Best Practices¶
Following the given recommendations helps ensure stable behavior, avoids runtime warnings, and supports efficient execution of data pipelines.
1. Identifier Normalization¶
Purpose: Avoid unexpected transformations due to automatic normalization of identifiers.
- Use underscores (
_
) instead of hyphens (-) in all custom identifiers, such as:dataset_name
destination_table
topic_prefix
- Hyphens are automatically converted to underscores during runtime, which can affect:
- Database schema names
- Folder paths
- This transformation does not alter the original configuration in the pipeline manifest.
Example Warning:
[WARNING]|_normalize_identifier:243|Due to normalization dataset name got changed from 'A-test-01' to 'a_test_01'...
Recommendation:
Avoid using hyphens in identifiers to prevent normalization and potential naming mismatches.
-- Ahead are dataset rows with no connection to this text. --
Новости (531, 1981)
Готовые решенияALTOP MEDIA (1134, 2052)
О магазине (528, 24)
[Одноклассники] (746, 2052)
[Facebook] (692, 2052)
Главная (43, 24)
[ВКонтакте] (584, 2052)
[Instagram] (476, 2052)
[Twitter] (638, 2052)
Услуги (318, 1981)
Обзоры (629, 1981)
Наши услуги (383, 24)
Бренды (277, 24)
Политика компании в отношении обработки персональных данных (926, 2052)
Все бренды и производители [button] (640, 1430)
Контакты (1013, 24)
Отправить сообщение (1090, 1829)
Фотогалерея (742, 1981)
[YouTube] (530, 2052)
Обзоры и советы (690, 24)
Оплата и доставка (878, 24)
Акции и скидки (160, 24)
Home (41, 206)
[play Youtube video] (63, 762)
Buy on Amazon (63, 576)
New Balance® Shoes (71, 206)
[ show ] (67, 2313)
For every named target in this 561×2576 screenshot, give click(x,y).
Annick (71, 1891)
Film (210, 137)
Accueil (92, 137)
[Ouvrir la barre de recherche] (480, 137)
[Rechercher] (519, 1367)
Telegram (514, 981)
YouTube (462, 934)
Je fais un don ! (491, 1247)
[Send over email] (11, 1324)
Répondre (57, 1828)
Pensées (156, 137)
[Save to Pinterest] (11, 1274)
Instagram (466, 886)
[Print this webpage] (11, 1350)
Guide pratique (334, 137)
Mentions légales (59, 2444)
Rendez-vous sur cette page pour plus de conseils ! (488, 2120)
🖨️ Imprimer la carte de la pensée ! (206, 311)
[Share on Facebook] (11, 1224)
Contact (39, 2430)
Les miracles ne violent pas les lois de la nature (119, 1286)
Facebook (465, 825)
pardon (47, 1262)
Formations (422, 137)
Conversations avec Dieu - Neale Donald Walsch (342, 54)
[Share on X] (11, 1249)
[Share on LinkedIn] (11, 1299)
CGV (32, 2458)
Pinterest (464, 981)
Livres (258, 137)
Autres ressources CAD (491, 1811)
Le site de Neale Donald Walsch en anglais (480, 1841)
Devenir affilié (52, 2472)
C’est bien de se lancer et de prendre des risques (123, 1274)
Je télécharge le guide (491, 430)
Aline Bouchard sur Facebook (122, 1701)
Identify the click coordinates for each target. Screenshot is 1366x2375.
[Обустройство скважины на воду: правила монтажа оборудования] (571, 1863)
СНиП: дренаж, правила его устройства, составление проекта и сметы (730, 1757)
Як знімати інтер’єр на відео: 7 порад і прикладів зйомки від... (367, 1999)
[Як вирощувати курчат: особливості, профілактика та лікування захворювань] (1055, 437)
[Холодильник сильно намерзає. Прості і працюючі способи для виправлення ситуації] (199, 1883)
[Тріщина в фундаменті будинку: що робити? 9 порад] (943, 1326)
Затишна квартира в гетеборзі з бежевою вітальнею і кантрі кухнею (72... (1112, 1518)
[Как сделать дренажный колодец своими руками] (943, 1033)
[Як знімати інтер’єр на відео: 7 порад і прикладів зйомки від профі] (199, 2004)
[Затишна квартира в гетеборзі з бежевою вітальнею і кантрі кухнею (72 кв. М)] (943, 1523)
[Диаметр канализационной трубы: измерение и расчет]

2. Replication Slot Management (PostgreSQL CDC Service)¶
Purpose: Prevent conflicts and ensure consistent replication behavior in Change Data Capture Service.
- Each CDC Service must be assigned a unique replication slot.
- Reusing a replication slot across services may result in:
- Replication state conflicts
- Duplicate or inconsistent data
- Service errors
Example Error:
Recommendation:
Define a dedicated replication slot per CDC Service to maintain accurate state tracking and avoid replication overlap.
3. Defining Incremental and Primary Keys in Batch Workflow¶
Purpose: Enable accurate delta processing and maintain data integrity in Nilus batch workflows.
- Explicitly declare both
primary-key
andincremental-key
undersource.options
. - These keys determine:
- How data changes are identified between runs
- Uniqueness and deduplication logic
Example Manifest:
name: nilus-batch-pg-test
version: v1
type: workflow
tags:
- workflow
- nilus-batch
description: Nilus Batch Service Sample
workspace: public
workflow:
schedule:
cron: '*/4 * * * *'
concurrencyPolicy: Allow
dag:
- name: batch-job-01
spec:
stack: nilus:1.0
compute: runnable-default
resources:
requests:
cpu: 100m
memory: 128Mi
logLevel: INFO
stackSpec:
source:
address: dataos://ncdcpostgres
options:
source-table: ecom.product
primary-key: "id"
incremental-key: "id"
sink:
address: dataos://testinglh
options:
dest-table: B_007_batch.ecom_product_test
incremental-strategy: append
Recommendation:
Always specify both primary-key
and incremental-key
. Omitting these keys can result in faulty delta detection and incorrect replication.
4. Specifying Heartbeat Settings in PostgreSQL CDC Service¶
Purpose: Maintain real-time change data capture (CDC) synchronization and regularly check the health of replication streams.
- Always define both
heartbeat.interval.ms
andtopic.heartbeat.prefix
undersource.options
. - These properties help maintain reliable CDC operations by:
- Detecting connectivity issues between source and sink
- Emitting regular heartbeat messages even during periods of low change volume
Example Manifest:
name: ${{service-name}} # Service identifier
version: v1 # Version of the service
type: service # Defines the resource type
tags: # Classification tags
- ${{tag}}
- ${{tag}}
description: Nilus CDC Service for Postgres description # Description of the service
workspace: public # Workspace where the service is deployed
service: # Service specification block
servicePort: 9010 # Service port
replicas: 1 # Number of replicas
logLevel: INFO # Logging level
compute: ${{query-default}} # Compute profile
persistentVolume: # Persistent volume configuration
name: ${{ncdc-vo1-01}} # Volume name (multiple options commented)
directory: ${{nilus_01}} # Target directory within the volume
stack: nilus:3.0 # Nilus stack version
stackSpec: # Stack specification
source: # Source configuration block
address: dataos://postgresdepot # Source depot address/UDL
options: # Source-specific options
engine: debezium # Required for CDC; not used for batch ingestion
table.include.list: "public.customers" # Tables to include from source
topic.prefix: "cdc_changelog" # Required topic prefix, can be customized
slot.name: "test3" # Required replication slot name, must be unique
heartbeat.interval.ms: 60000 # Required heartbeat interval (ms)
topic.heartbeat.prefix: "nilus_heartbeat" # Required heartbeat topic prefix
sink: # Sink configuration block
address: dataos://testinghouse # Sink DataOS Lakehouse address
options: # Sink-specific options
dest-table: pgdb_lenovo_test_004 # Destination table name in sink
incremental-strategy: append # Append mode for CDC write strategy
aws_region: us-west-2 # AWS region for S3-backed DataOS Lakehouse
Recommendation:
Always include heartbeat.interval.ms
and topic.heartbeat.prefix
in CDC for PostgreSQL. Their absence can lead to undetected pipeline failures or broken replication streams.